Big banks, including Bank of America, Wells Fargo, U.S. Bank and Capital One, have virtual assistants that use several forms of data science to respond to customer queries. They use natural language processing to understand what customers ask, through voice or text. They parse the request out into action items that the bank's core system can understand and execute on.

"If a customer wants to Zelle $20 to someone, the customer says something to Google [Wells Fargo's technology partner on Fargo], Google tells us what the customer said, we then make the call to the Zelle system to initiate the transaction, to move the money and dissect it into who we want to send it to, how much and from what account," said Michelle Moore, head of digital at Wells Fargo. "So all of that is happening in seconds, to get the right customer experience."

Banks are starting to experiment with enterprise-ready versions of large language models for customer interactions. 

Here again, Favro recommends caution.

"The number one thing that I would be worried about if I was a bank going down the road of bringing in LLMs or any sort of similar technology to interact directly with my customer is, I think it's too soon because most of these systems operate on a statistical model, not logical. So there's a possibility that it could give the user the wrong information, and that wrong information could be something that they try to action and it doesn't work. It could be something that is completely embarrassing to the brand." 
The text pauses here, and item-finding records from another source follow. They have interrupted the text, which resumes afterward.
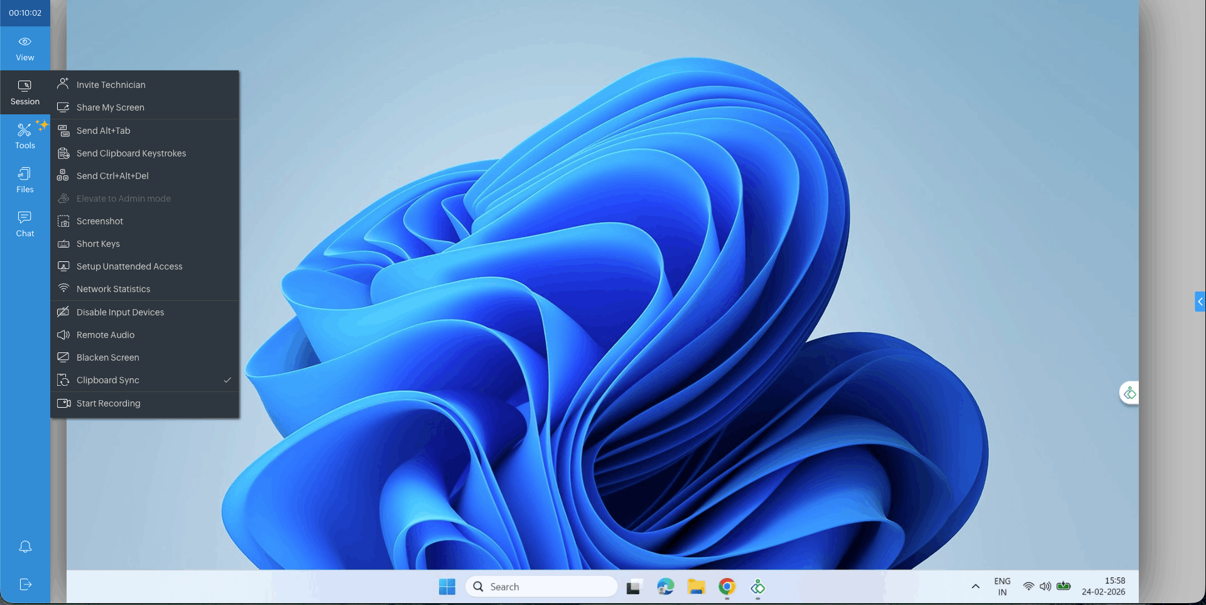Show hidden system tray icons

click(x=975, y=587)
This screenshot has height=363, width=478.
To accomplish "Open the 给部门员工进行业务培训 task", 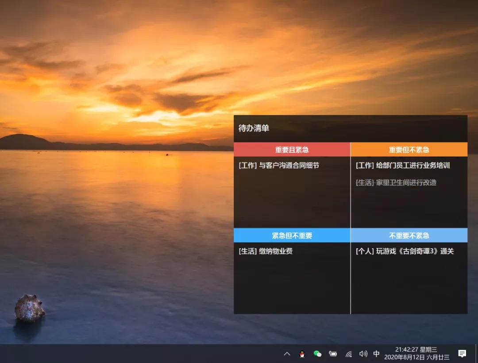I will pyautogui.click(x=402, y=165).
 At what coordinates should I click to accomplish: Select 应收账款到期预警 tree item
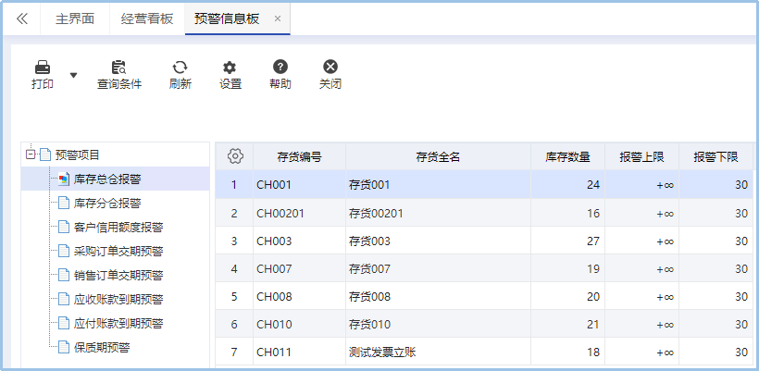click(118, 300)
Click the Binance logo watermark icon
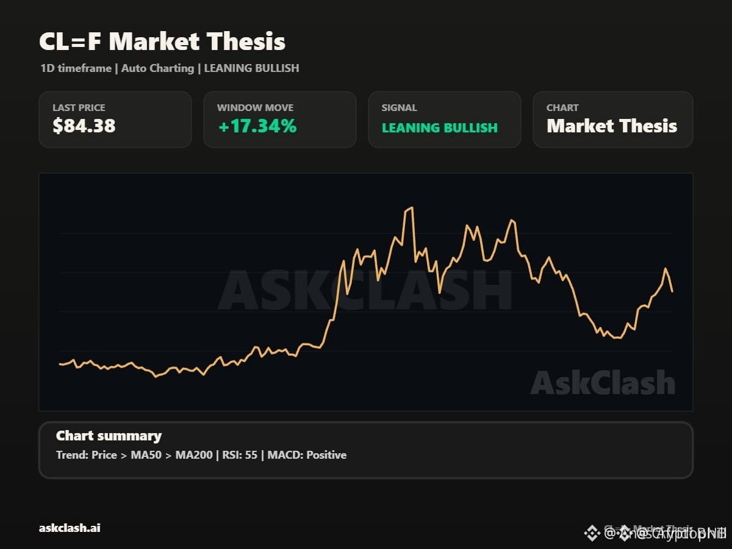732x549 pixels. pyautogui.click(x=592, y=534)

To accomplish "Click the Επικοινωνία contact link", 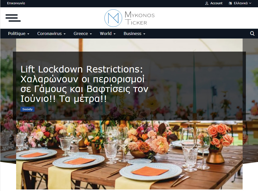I will point(16,3).
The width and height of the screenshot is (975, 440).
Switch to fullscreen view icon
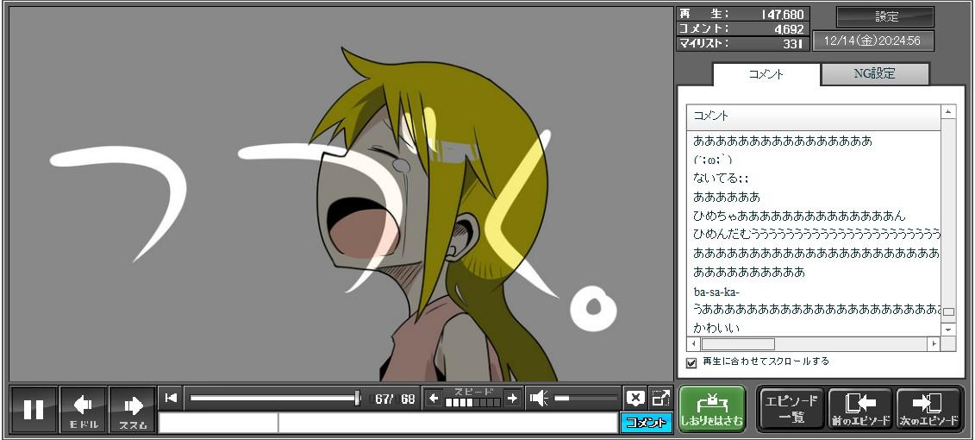(660, 398)
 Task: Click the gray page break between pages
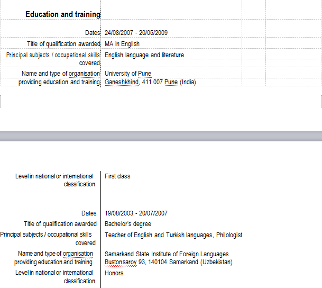click(x=161, y=136)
Favro recommends always keeping a human in the loop. For instance, the LLM might generate a response email for a person to review.

Even testing large language models with employees is risky, he said.

"You could have 100,000 employees and that's just as bad as putting it in the public," he said. "Because all it takes is one employee to say, look at how crap this is. And they publish it. It's not private anymore and your dirty laundry gets out."